A notre grand regret, nous avons trouvé aucune réfutation précise du livre de Louis Rougier (2). Nous avons néanmoins trouvé une critique qui résume probablement une de ses fautes : « il n'est pas correct de parer la culture antique de toutes les vertus, et le judéo-christianisme de tous les défauts » (4). Certes, tout ne serait pas mauvais dans le christianisme : « tout n'est pas condamnable, en effet, dans la doctrine des Juifs et des Chrétiens ; seulement, ce qu'il peut y avoir de bon dans leurs maximes provient toujours de plagiats » (VI, p.121) ! Cette tendance manichéenne se retrouve aussi dans un autre ouvrage de Louis Rougier, la Scolastique et le Thomisme. « Sa méthode, en apparence strictement objective, est en réalité dominé par un a priori » (5). Opposé foncièrement au christianisme, Louis Rougier use de son érudition comme une arme aiguisée pour imposer sa vision. Mais, où se trouve son esprit critique ? Est-ce cela l'esprit moderne conduit par la raison ? 

Pour mieux comprendre sa méthode, il est intéressant de reprendre des critiques formulées contre La Scolastique et le Thomisme. Celles de Mgr Bruno de Solange nous éclairent particulièrement : « M. Rougier, qui prétend parler au nom de la pensée moderne […] apparaît simplement comme un esprit encyclopédique qui a tenté de dresser en un synthèse impressionnante toutes les disciplines scientifiques modernes contre la Scolastique et le Dogme chrétien. Mais les éléments de sa construction sont, pour une bonne part, de valeur douteuse. Il a accepté un peu tout ce qui s'offrait à lui comme allié dans sa tâche destructrice, sans le passer au crible d'un examen critique : pseudo-histoire et pseudo-science. Lui qui se donne comme un adepte du relativisme a mis beaucoup d'absolu dans des affirmations où, de l'aveu des Maîtres en la matière, il entre beaucoup plus d'hypothèses que de certitude. De ces éléments hétérogènes, il a formé un ensemble composite qui n'a de l'unité que de l'apparence.» (6). Mgr de Solange nous apprend aussi l'incompétence de Louis Rougier dans l'histoire des origines chrétiennes et plus encore en exégèse ! Soulignons que jamais, Louis Rougier ne relève les erreurs exégétiques de Celse et ses incompréhensions manifestes de la Sainte Ecriture. Il « avale » bien majestueusement toutes ses critiques. Nous sommes véritablement sidérés qu'« un des plus grands esprits de notre temps » (7) ait cautionné tant d'accusations infondées et erronées. 

Finalement, quelle ironie ! Louis Rougier accuse le christianisme d'être éloigné de la raison quand son livre manque cruellement de raison ! Il se pare des vertus d'un esprit scientifique quand il lui manque sérieusement d'esprit critique ! Comme pour Celse, ce n'est point la vérité qui le guide, mais la haine contre le christianisme.... 

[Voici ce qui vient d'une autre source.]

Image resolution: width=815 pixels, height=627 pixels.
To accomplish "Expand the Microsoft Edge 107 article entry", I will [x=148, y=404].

Nous pouvons néanmoins louer et admirer sa « virtuosité logique » (5). Il manipule brillamment des connaissances et des concepts pour parvenir à sa fin d'une manière remarquable. « Il présente son approche des choses sous le mode de l'argumentation logique (il faut admirer sa capacité de synthèse et sa manière de poser des raisonnements) » (5). Mais, nous ne pouvons pas jouer ainsi de la connaissance et de la vérité.


Références :


2 Nous avons trouvé une critique rapide du livre de Louis Rougier sur le site christocentrix.over-blog.fr qui résume son manque de rigueur scientifique. Il souligne un fait intéressant qui nous a permis de relire son livre avec plus d'attention : des paragraphes entiers restituées par Louis Rougier seraient de son crû. Nous en avons en effet trouvé un. 

Philosophia Scientae - Numéro 10-2 – Article « La Scolastique et le Thomisme », la réception du livre de Louis Rougier en 1925 par le milieu scolastique de Jacques Courcier, de l'université de Paris IV Sorbonne, Institut catholique de Paris, article mis en ligne le 9 juin 2011, éditeur Université Nancy 2.  

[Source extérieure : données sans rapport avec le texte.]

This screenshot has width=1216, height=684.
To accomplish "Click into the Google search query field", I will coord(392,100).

4 Ibid. Cette critique est reprise d'un article d'Alphandery (1881-1932) paru dans la Revue de l'histoire des religions (1926), considérée plutôt comme adversaire de l'Eglise.

5 Ibid. Jacques Courcier cite Pierre Jaccard, protestant, qui critique la méthode qu'utilise Louis Rougier dans son livre La Scolastique et le Thomisme . Nous retrouvons la même méthode dans Contre Celse. 

6 Article de Mgr Bruno de Solages paru dans la Revue Thomiste, cité dans l'article « La Scolastique et le Thomisme », la réception du livre de Louis Rougier en 1925 par le milieu scolastique de Jacques Courcier.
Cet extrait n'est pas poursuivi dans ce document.